_Task prompt_: Format everything from the line containing "Click the PDF" down to the line containing "Action: pyautogui.click(x=484, y=89)" in the listing as a JSON list of strings, one string per line, skipping blank lines.

_Records to use_:
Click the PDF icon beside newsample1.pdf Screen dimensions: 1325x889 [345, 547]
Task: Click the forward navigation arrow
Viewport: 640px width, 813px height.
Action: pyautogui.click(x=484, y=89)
--
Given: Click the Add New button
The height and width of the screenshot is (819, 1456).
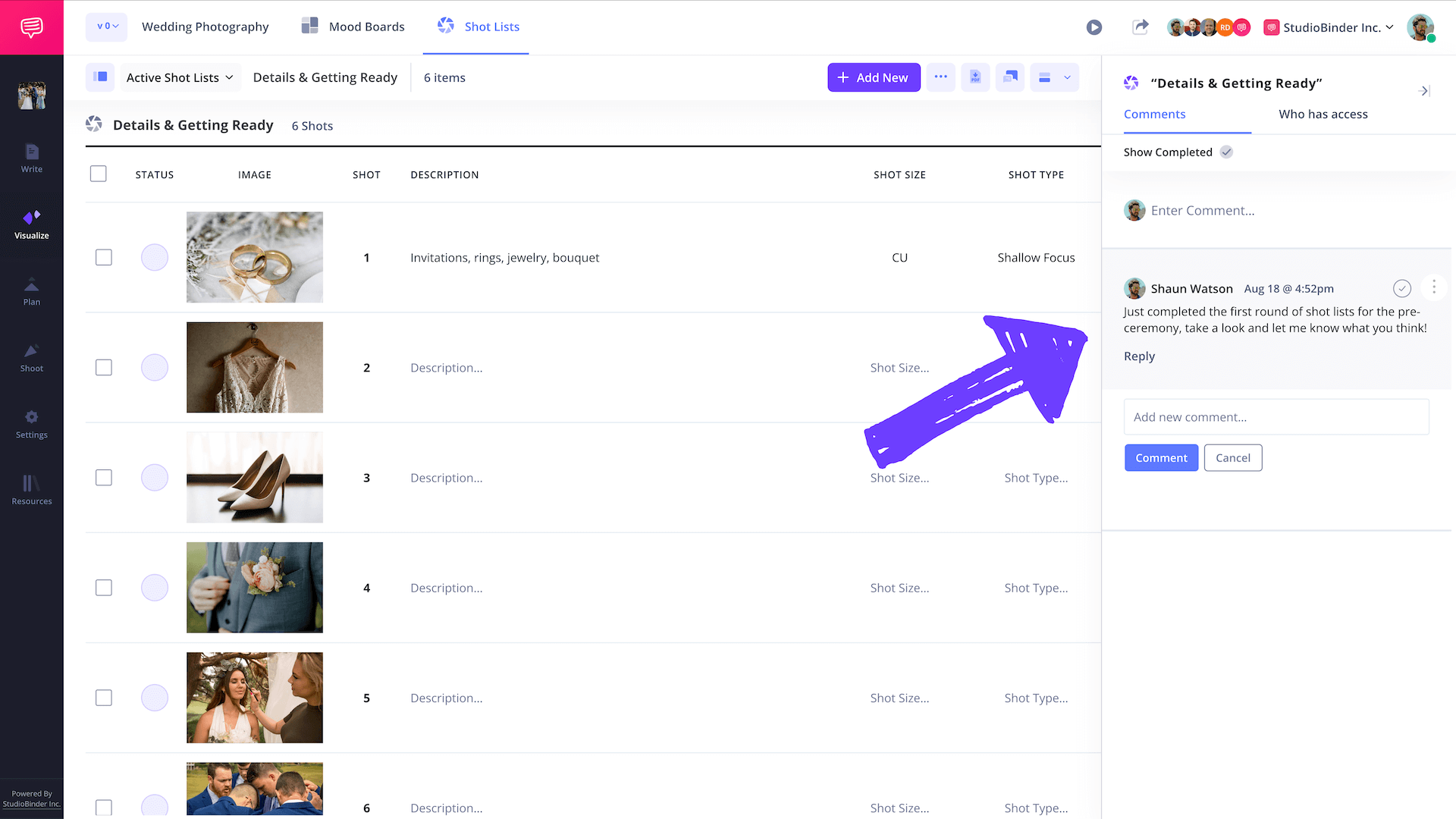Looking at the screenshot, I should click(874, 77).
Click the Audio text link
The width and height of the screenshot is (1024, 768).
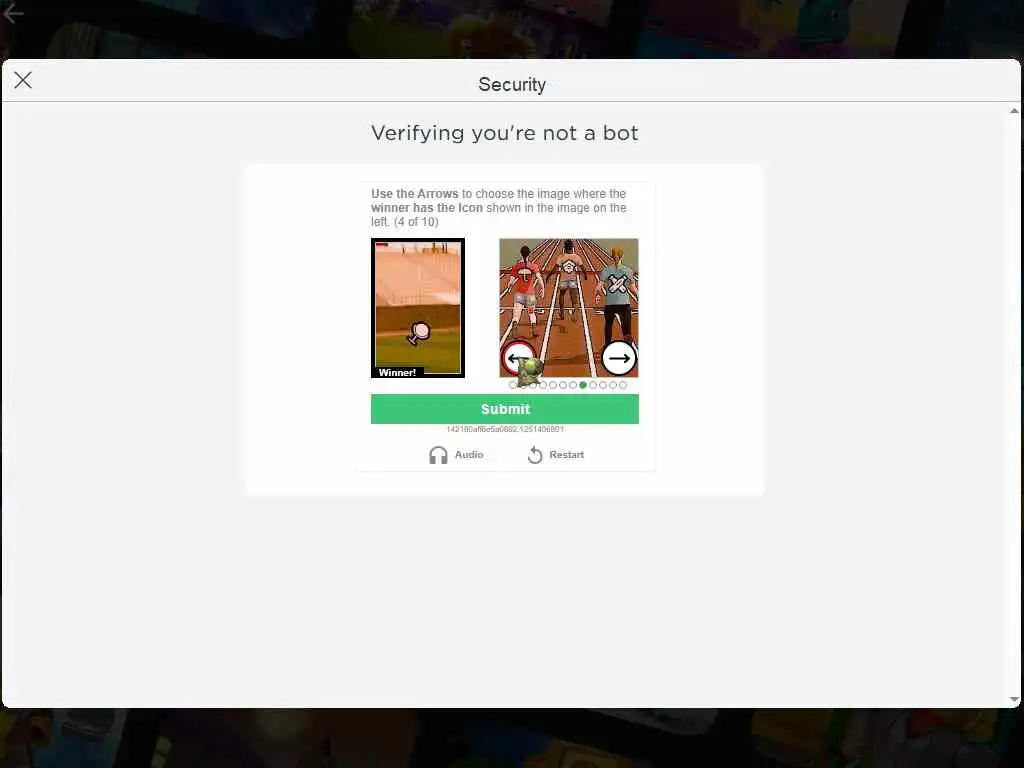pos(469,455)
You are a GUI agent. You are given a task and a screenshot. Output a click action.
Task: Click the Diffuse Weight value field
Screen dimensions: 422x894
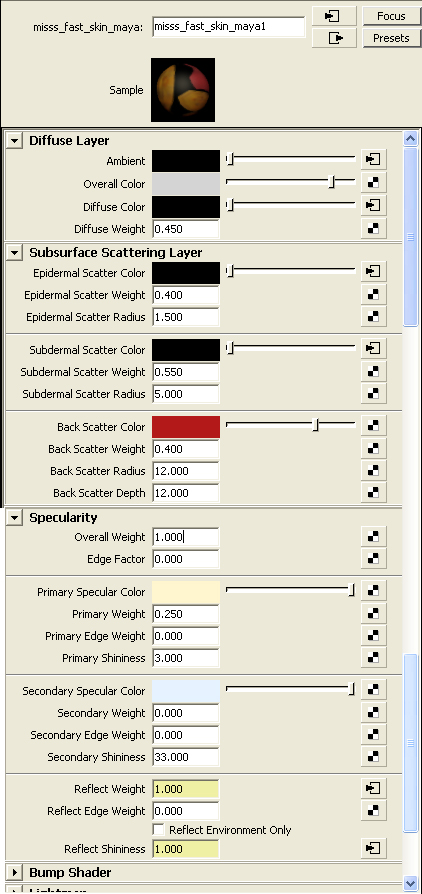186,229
--
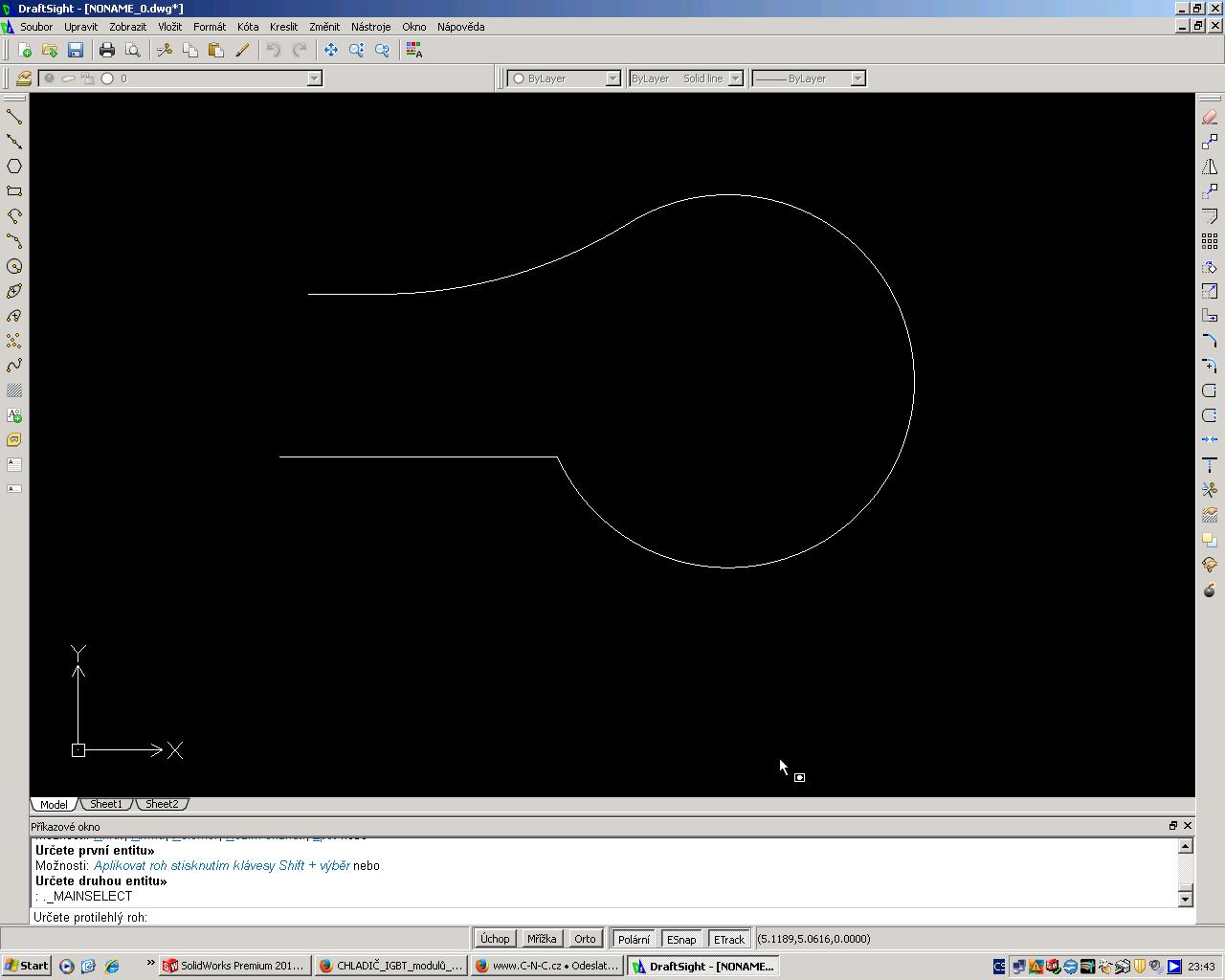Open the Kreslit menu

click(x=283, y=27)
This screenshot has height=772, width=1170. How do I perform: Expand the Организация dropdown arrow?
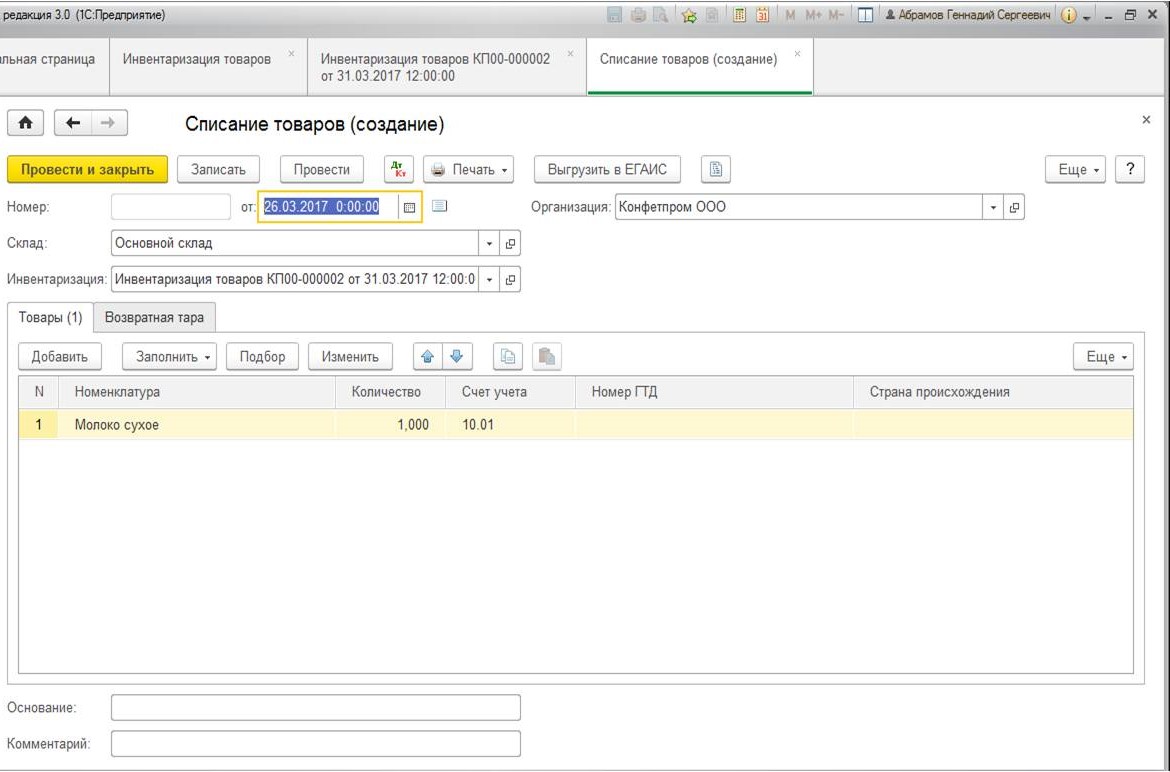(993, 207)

_Result of the task_:
[
  "Click the PDF icon beside newsample1.pdf Screen dimensions: 1325x889 [345, 547]",
  "Task: Click the forward navigation arrow",
  "Viewport: 640px width, 813px height.",
  "Action: pyautogui.click(x=484, y=89)"
]